17 Aprile 2009
In campagna c’è la deflazione ma i prezzi al consumo aumentano

“I prodotti agricoli vengono pagati su valori inferiori in media dell’11,4 per cento rispetto allo scorso anno”.
Questo è il commento del presidente della Coldiretti del Friuli Venezia Giulia Dario Ermacora, in merito ai dati che emergono dall’analisi Ismea a marzo, a seguito della diffusione dei dati Istat sull’inflazione”.
“Questo – aggiunge Ermacora – dimostra che nelle campagne c’è deflazione. L'aumento della forbice dei prezzi tra produzione e consumo - sostiene il presidente - conferma la presenza di forti distorsioni esistenti nel passaggio degli alimenti dal campo alla tavola che danneggiano imprese agricole e consumatori. I prezzi – afferma Ermacora - aumentano quindi in media quasi cinque volte dal campo alla tavola e esistono dunque ampi margini da recuperare, con più efficienza, concorrenza e trasparenza, per garantire acquisti convenienti alle famiglie e sostenere il reddito degli agricoltori in un momento di difficoltà economica.”.
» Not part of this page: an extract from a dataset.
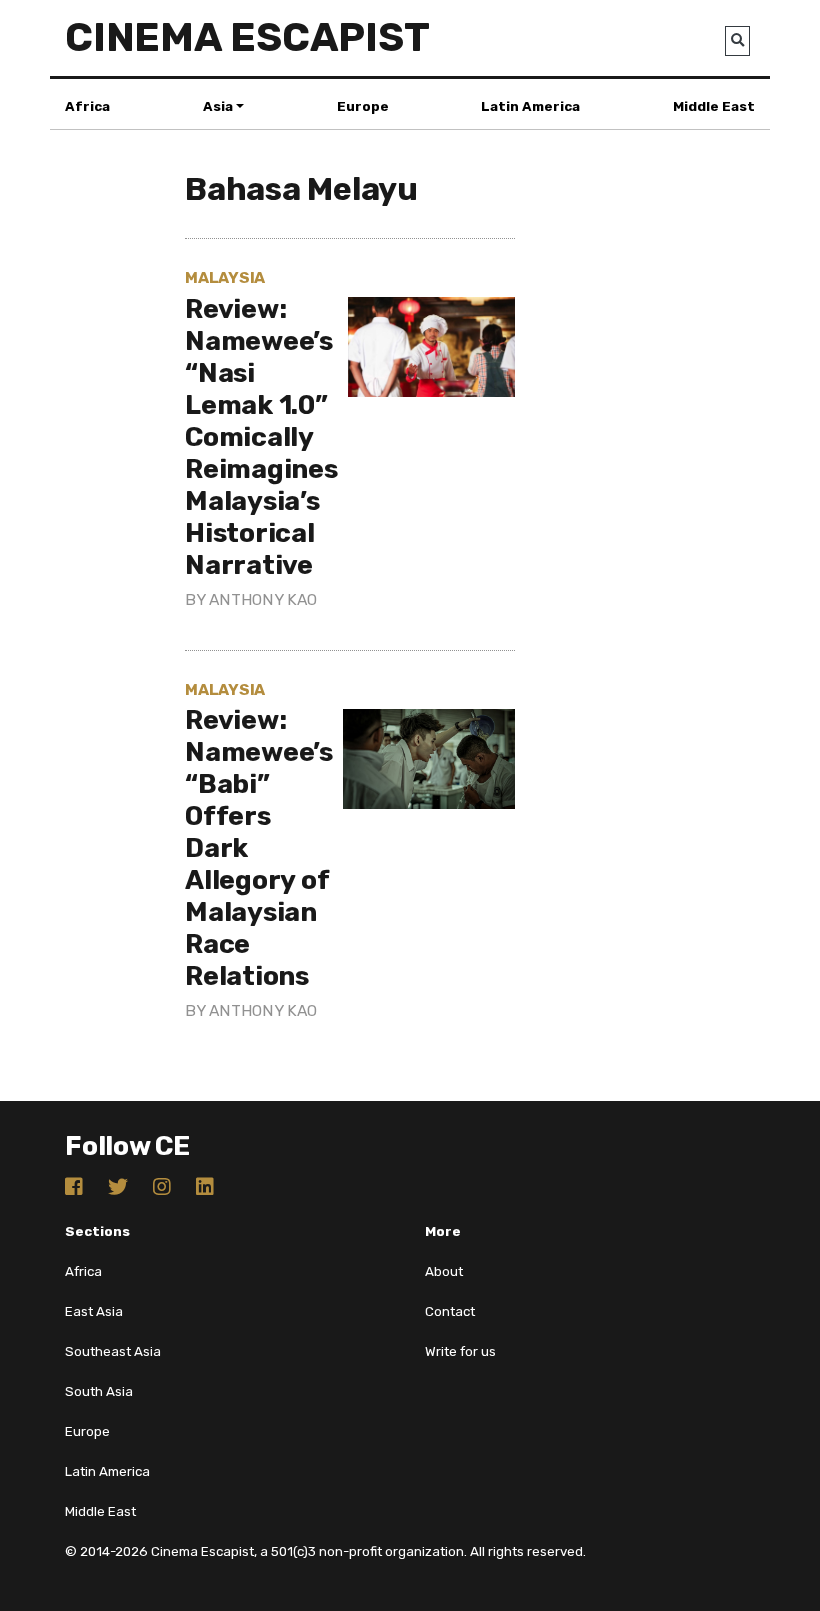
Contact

La caduta dei prezzi in campagna si registra per le produzioni vegetali (-15,8 per cento) che per quelle derivate dall’allevamento (- 5,2 per cento).
Il record della riduzione si è verificato per i cereali con un crollo dei prezzi alla produzione del 46,4 per cento rispetto allo scorso anno a marzo, ma un forte calo delle quotazioni alla produzione si è registrato anche per vini e oli di oliva che, su base annua, hanno fatto segnare in campagna drammatiche riduzioni, rispettivamente, del 26,2 per cento e del 24,6 per cento. Un flessione rilevante tra i prodotti di allevamento è accusata dal latte (- 11,1 per cento) e dai suini (- 9,4 per cento).
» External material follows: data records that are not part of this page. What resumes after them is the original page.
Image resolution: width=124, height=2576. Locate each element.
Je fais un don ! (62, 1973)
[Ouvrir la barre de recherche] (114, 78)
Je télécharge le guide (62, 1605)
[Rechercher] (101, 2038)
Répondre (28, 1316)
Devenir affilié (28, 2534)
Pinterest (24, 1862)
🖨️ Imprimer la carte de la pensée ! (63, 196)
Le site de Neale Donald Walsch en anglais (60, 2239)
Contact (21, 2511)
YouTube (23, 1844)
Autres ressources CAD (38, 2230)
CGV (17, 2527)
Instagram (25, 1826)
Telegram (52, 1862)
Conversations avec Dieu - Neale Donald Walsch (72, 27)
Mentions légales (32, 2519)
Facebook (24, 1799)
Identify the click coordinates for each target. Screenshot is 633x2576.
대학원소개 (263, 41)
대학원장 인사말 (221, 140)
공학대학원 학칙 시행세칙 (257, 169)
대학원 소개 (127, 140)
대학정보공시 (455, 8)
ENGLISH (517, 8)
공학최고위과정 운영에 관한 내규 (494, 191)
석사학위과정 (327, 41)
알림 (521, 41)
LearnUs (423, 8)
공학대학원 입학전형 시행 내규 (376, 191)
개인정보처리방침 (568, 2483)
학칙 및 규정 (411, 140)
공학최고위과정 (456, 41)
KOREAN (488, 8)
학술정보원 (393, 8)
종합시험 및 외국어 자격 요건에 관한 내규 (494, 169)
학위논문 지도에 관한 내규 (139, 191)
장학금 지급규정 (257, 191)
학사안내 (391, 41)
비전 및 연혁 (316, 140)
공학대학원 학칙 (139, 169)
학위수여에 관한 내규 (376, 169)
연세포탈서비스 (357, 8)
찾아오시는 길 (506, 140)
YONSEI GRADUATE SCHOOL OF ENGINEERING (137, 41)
Al consumo la tendenza però non è la stessa.
“Assolutamente no – spiega Elsa Bigai, direttore della Coldiretti regionale-. I prezzi per l’alimentare aumentano su base annua del 3 per cento, in base ai dati Istat. Questo significa – continua la Bigai – quasi il triplo dell’inflazione media che si attesta all’1,2 per cento. Questo scarto in un solo mese, è costato agli italiani 300 milioni di euro e ciò a causa delle inefficienze e speculazioni. Un trend – va avanti la Bigai - che impoverisce le famiglie e le imprese agricole e purtroppo ci sono i casi della pasta e quelli di latte e formaggi che registrano rispettivamente un aumento del 11 per cento e del 2,2 per cento nonostante si sia verificato un vero crollo alla produzione per le quotazioni della materie prime che rischia di far chiudere aziende agricole e stalle che non riescono più a coprire i costi di produzione. È necessario – conclude il direttore - riorganizzare le filiere agroalimentari con un forte investimento su consorzi agrari e sulle cooperative che sono il perno sul quale ruota il progetto della Coldiretti per una filiera tutta agricola, tutta italiana e firmata dagli agricoltori”.